AIM OF THE TASK: Look through the listing below and report every line that contains "Eggs".

SOURCE MATERIAL:
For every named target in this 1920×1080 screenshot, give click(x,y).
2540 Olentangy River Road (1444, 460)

--

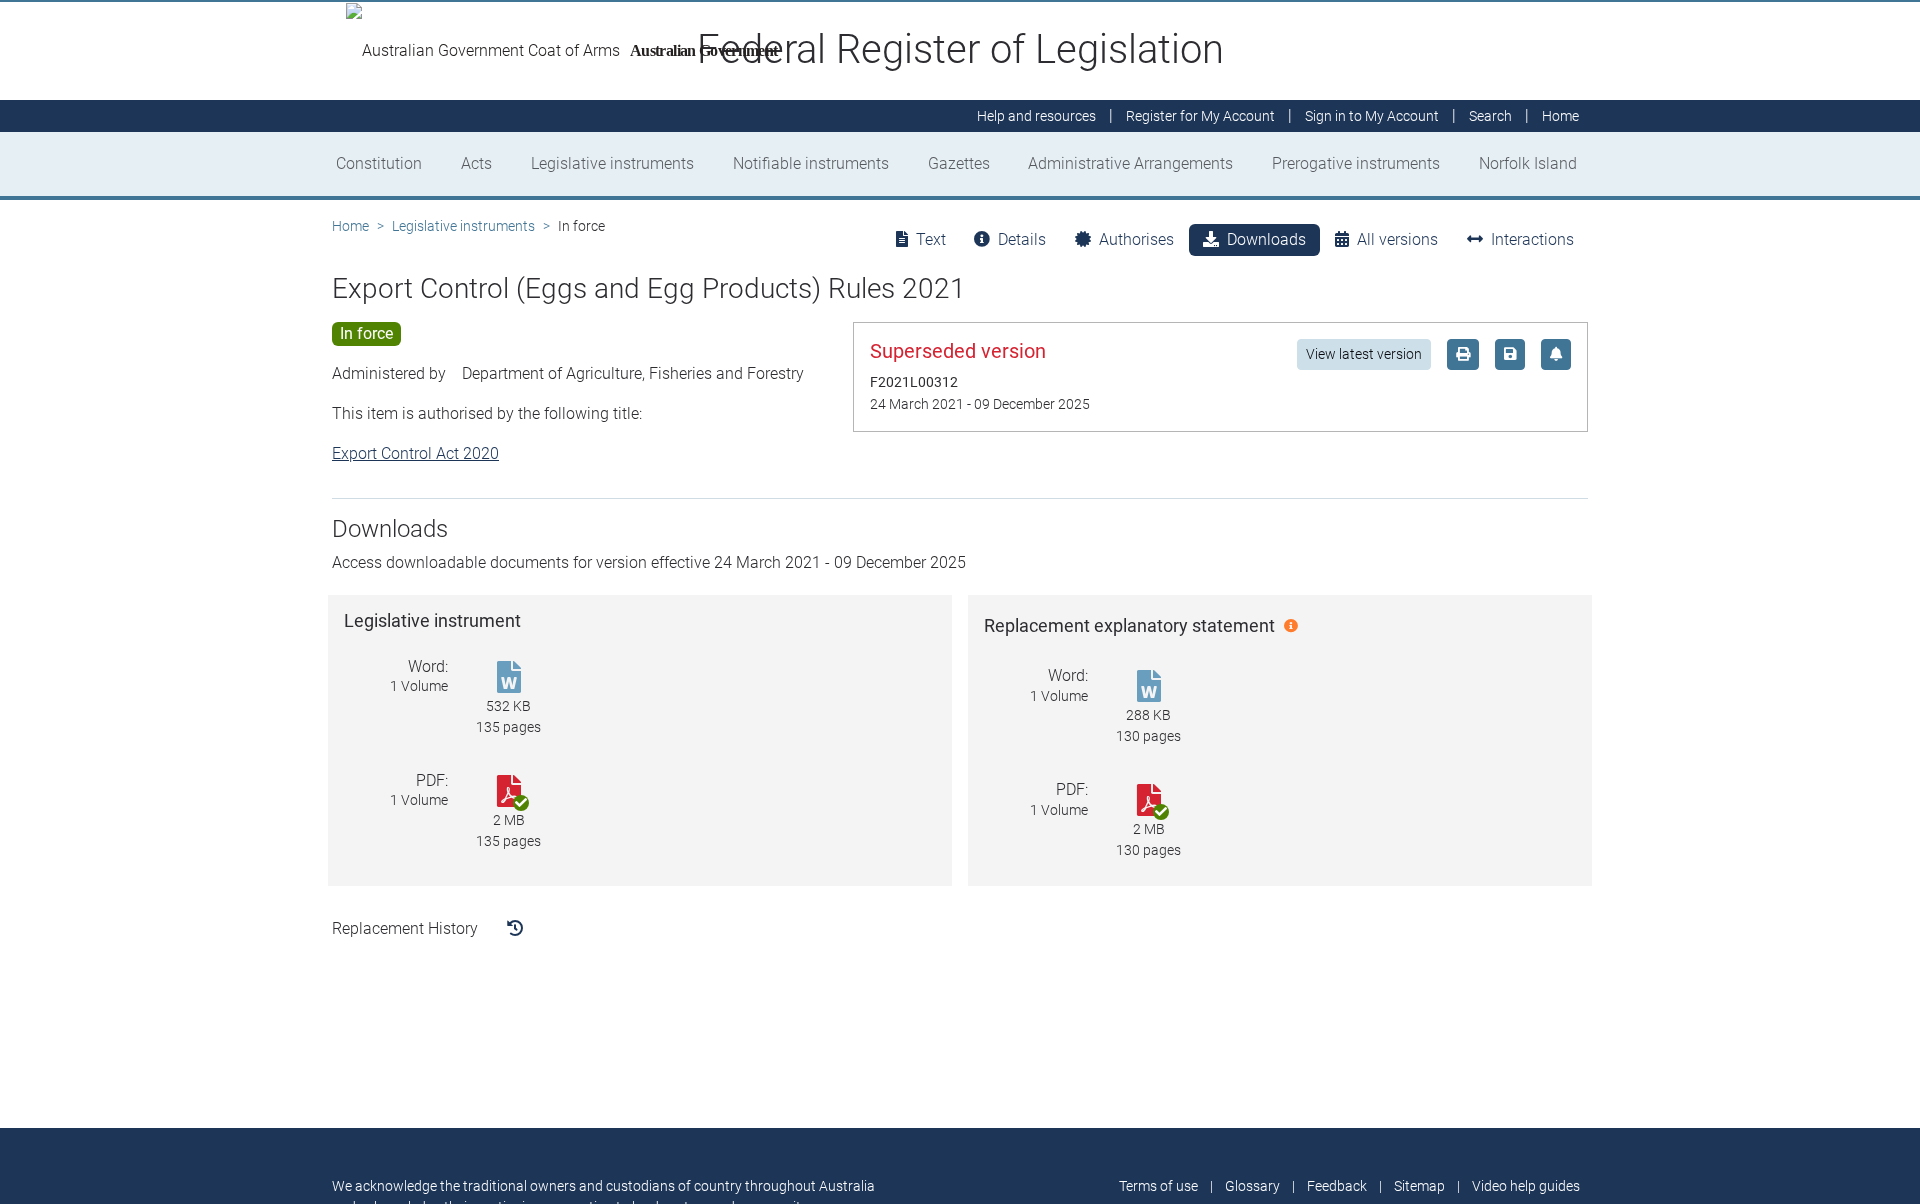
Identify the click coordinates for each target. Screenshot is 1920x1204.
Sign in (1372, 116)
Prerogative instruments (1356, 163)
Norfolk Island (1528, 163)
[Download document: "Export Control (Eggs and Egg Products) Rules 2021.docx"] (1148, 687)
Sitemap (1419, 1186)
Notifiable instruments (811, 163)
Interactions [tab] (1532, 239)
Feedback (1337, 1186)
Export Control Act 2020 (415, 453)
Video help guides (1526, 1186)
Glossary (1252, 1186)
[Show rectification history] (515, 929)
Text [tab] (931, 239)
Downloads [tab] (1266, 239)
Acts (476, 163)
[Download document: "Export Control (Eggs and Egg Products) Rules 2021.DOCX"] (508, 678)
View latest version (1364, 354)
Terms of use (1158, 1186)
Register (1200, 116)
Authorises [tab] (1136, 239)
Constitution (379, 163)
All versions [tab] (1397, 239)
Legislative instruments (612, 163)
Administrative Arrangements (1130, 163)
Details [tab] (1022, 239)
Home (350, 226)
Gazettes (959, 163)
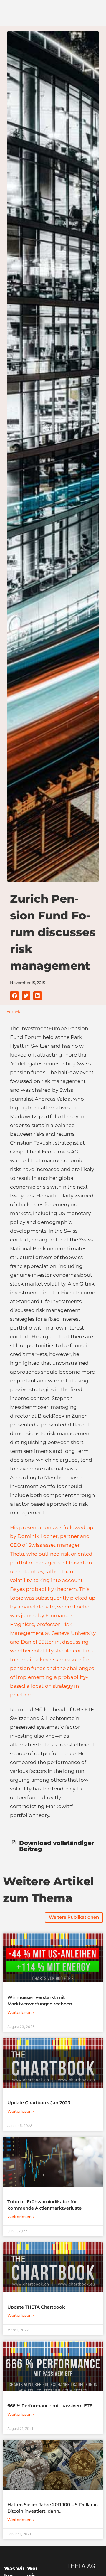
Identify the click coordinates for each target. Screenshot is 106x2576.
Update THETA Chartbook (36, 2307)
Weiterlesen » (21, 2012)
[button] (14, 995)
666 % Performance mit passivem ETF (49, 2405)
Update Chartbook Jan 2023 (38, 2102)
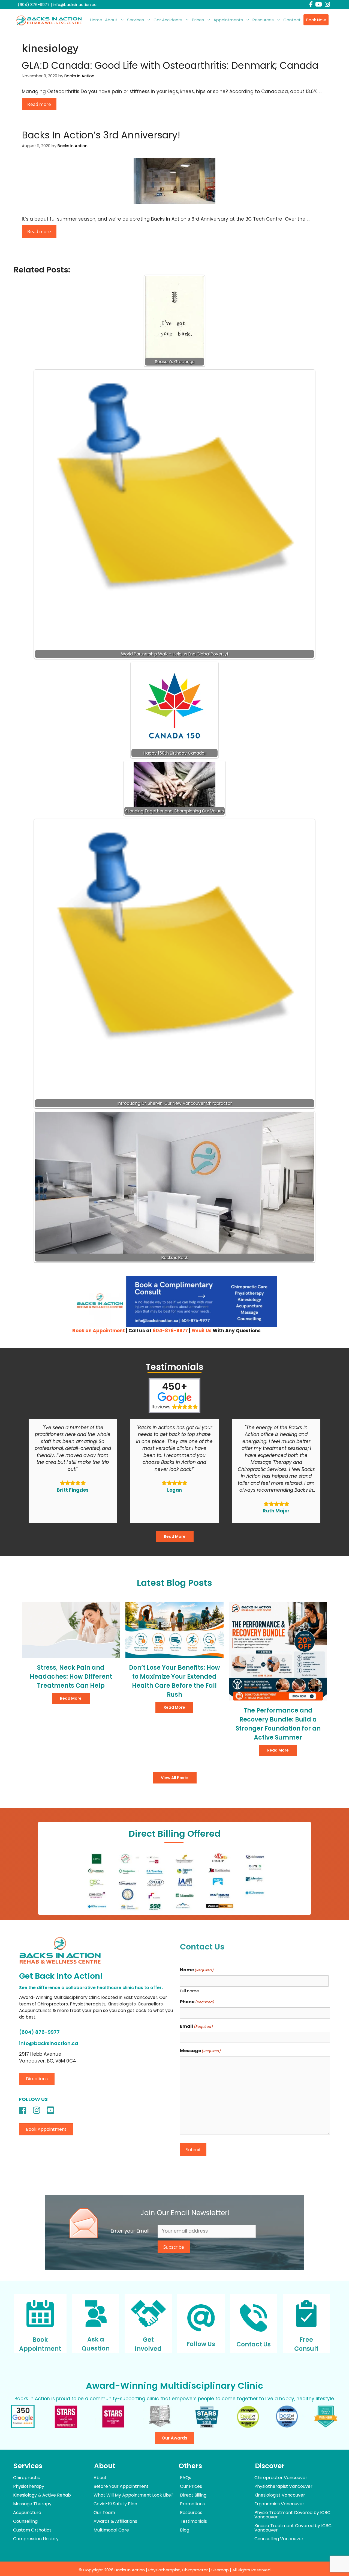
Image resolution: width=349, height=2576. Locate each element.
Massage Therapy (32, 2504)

---

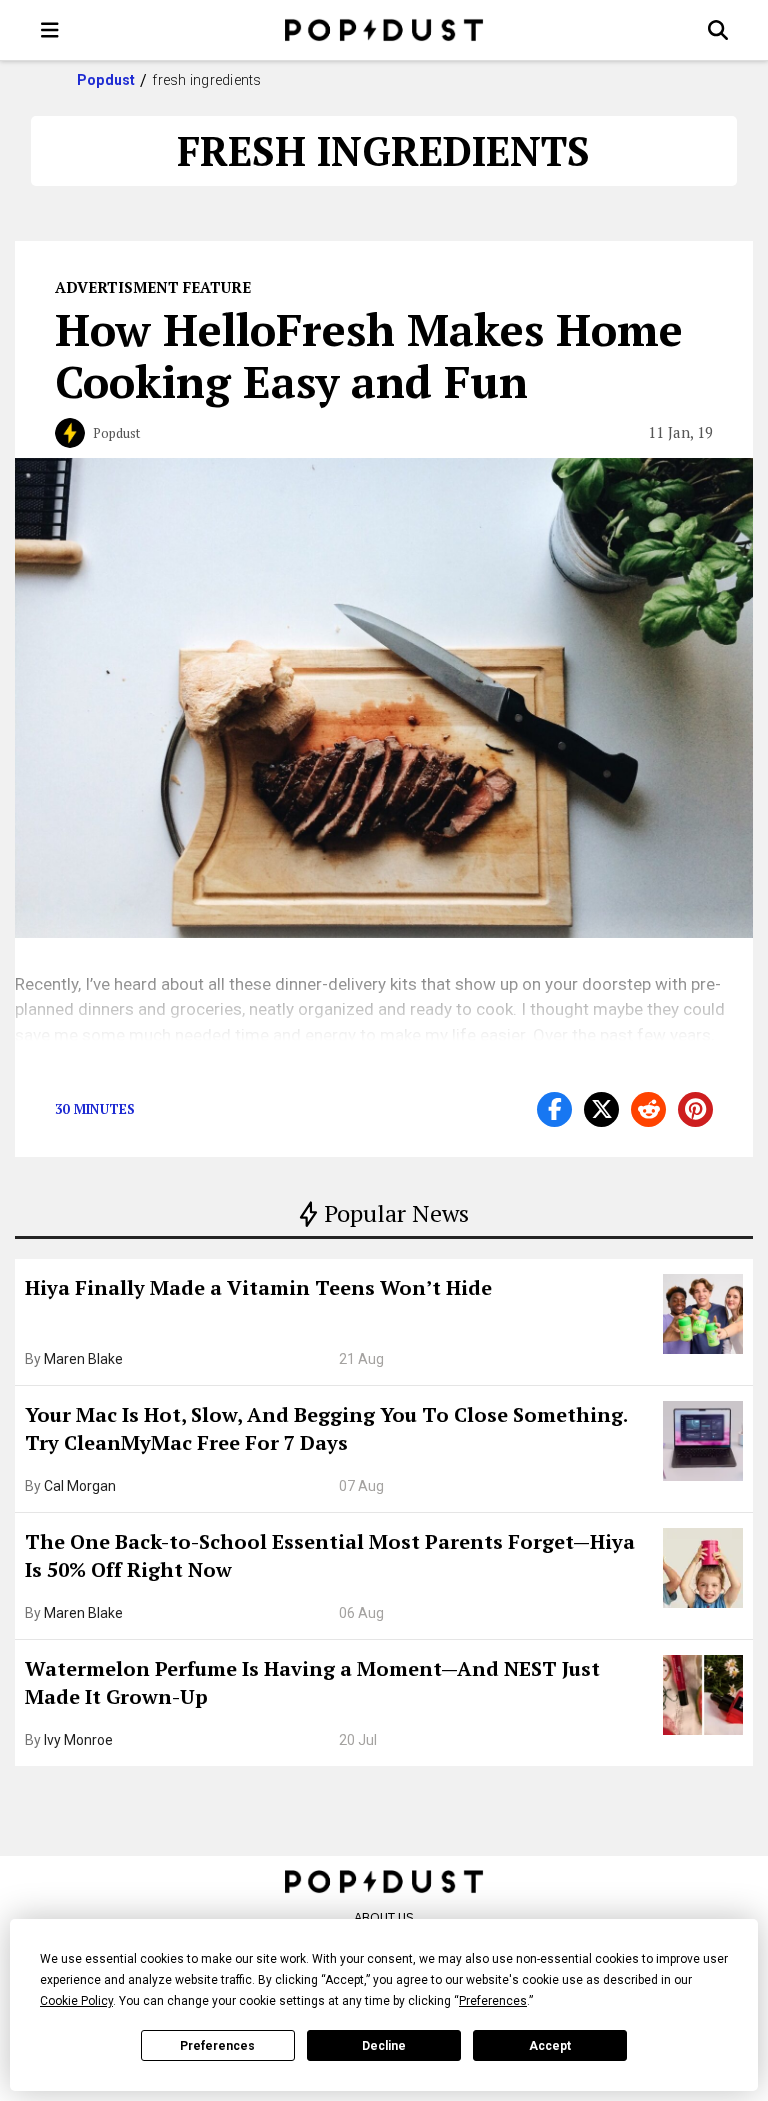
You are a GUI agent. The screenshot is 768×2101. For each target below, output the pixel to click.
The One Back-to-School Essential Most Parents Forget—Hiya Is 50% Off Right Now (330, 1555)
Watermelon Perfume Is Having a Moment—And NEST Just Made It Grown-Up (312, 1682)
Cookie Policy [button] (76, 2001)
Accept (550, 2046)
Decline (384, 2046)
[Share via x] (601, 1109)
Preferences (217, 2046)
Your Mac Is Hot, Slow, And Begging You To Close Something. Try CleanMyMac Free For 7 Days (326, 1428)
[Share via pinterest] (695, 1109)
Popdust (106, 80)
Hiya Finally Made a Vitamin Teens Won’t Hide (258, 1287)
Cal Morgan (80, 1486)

OUTPUT BELOW:
[Download document: "Export Control (Eggs and Egg Products) Rules 2021.docx"] (1148, 687)
[Download document: "Export Control (Eggs and Egg Products) Rules 2021.DOCX"] (508, 678)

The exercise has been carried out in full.